* _Exercise goal_
Copy out the material below word for word, starting at its first line and stopping after the line that contains "Looking at the screenshot, I should pos(106,67).".

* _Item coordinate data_
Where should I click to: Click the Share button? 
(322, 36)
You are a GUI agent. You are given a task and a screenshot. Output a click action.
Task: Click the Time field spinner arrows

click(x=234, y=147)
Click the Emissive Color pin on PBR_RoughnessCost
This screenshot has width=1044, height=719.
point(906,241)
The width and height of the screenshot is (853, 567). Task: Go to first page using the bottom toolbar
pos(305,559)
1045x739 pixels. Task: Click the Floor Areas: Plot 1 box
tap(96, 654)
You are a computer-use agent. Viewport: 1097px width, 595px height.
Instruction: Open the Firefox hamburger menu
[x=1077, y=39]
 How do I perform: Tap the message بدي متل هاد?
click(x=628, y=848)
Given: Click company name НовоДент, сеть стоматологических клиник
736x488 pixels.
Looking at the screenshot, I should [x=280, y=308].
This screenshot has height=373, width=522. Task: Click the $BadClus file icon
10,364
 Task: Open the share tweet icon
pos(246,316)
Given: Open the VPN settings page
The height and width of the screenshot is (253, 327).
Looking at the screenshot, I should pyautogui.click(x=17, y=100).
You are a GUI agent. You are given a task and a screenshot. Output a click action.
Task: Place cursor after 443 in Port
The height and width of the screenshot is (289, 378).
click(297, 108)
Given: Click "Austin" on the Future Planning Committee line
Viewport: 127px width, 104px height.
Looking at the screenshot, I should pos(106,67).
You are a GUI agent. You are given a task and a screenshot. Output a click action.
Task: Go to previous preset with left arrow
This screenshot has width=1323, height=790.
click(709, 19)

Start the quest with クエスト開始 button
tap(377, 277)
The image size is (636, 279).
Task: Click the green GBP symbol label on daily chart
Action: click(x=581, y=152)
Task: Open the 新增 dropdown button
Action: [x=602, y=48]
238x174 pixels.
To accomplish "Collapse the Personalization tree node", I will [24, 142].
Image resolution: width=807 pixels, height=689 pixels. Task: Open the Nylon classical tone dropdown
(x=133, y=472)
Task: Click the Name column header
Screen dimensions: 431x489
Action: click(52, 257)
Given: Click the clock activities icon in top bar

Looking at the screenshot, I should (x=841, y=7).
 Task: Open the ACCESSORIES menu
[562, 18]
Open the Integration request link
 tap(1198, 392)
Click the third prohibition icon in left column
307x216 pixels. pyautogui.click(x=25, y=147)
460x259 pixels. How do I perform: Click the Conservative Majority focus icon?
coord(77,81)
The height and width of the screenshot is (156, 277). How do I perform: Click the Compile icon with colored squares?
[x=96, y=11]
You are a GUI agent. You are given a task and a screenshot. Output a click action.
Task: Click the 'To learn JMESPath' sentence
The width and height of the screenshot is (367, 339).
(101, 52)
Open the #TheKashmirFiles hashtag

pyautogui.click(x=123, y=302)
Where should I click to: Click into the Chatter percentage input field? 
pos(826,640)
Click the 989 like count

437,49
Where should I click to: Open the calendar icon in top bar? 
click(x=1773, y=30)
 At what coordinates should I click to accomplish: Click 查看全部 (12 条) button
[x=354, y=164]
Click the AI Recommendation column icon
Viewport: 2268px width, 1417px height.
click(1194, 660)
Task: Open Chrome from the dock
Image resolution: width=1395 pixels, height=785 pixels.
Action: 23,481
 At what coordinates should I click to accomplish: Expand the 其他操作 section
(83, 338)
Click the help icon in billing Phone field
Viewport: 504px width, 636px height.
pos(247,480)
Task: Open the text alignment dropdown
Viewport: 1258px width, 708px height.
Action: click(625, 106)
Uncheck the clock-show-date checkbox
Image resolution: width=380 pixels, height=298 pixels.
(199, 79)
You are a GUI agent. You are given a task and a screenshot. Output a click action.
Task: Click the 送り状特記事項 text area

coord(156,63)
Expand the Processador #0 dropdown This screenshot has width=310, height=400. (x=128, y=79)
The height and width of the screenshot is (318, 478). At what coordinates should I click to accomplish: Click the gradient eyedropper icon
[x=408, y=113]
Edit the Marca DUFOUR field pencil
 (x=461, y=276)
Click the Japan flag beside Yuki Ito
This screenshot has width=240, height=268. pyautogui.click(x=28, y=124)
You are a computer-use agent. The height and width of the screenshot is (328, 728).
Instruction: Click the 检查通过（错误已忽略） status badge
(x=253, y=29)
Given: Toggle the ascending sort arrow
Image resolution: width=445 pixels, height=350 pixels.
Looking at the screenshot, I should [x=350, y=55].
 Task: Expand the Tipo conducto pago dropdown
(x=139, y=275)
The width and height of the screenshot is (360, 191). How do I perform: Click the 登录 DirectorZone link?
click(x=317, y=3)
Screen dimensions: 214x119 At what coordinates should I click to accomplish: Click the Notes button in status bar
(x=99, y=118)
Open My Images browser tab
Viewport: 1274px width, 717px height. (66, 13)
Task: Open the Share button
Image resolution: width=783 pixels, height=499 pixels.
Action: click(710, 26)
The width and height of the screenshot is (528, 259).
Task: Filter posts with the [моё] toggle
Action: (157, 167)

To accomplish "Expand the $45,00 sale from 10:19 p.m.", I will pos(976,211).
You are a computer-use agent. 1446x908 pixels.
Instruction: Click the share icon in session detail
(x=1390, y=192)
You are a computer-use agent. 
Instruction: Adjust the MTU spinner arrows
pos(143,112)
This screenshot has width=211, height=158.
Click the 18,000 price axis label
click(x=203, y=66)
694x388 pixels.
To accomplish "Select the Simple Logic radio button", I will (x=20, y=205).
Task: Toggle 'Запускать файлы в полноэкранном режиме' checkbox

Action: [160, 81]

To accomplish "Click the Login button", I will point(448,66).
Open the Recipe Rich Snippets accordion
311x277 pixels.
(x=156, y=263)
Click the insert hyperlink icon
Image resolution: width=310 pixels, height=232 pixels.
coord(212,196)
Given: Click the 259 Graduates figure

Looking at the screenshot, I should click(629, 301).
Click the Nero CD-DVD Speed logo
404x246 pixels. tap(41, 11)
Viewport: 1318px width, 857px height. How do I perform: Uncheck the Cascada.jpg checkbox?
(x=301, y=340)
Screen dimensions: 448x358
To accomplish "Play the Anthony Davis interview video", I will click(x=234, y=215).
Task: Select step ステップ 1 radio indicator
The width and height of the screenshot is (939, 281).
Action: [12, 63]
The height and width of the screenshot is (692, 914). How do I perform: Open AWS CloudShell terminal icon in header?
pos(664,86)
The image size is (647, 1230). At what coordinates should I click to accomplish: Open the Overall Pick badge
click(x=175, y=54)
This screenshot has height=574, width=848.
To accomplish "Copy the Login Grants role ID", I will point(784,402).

* _Exercise solution_
Where should I click to: Click the Share button? 
(322, 36)
You are a GUI agent. You are given a task and a screenshot. Output a click action.
Task: Click the Time field spinner arrows

click(x=234, y=147)
Click the Emissive Color pin on PBR_RoughnessCost
This screenshot has width=1044, height=719.
point(906,241)
The width and height of the screenshot is (853, 567). Task: Go to first page using the bottom toolbar
pos(305,559)
1045x739 pixels. Task: Click the Floor Areas: Plot 1 box
tap(96, 654)
You are a computer-use agent. Viewport: 1097px width, 595px height.
Instruction: Open the Firefox hamburger menu
[x=1077, y=39]
 How do I perform: Tap the message بدي متل هاد?
click(x=628, y=848)
Given: Click company name НовоДент, сеть стоматологических клиник
736x488 pixels.
Looking at the screenshot, I should [x=280, y=308].
This screenshot has height=373, width=522. Task: Click the $BadClus file icon
10,364
 Task: Open the share tweet icon
pos(246,316)
Given: Open the VPN settings page
The height and width of the screenshot is (253, 327).
Looking at the screenshot, I should pyautogui.click(x=17, y=100).
You are a GUI agent. You are given a task and a screenshot. Output a click action.
Task: Place cursor after 443 in Port
The height and width of the screenshot is (289, 378).
click(297, 108)
Given: Click "Austin" on the Future Planning Committee line
Viewport: 127px width, 104px height.
Looking at the screenshot, I should pos(106,67).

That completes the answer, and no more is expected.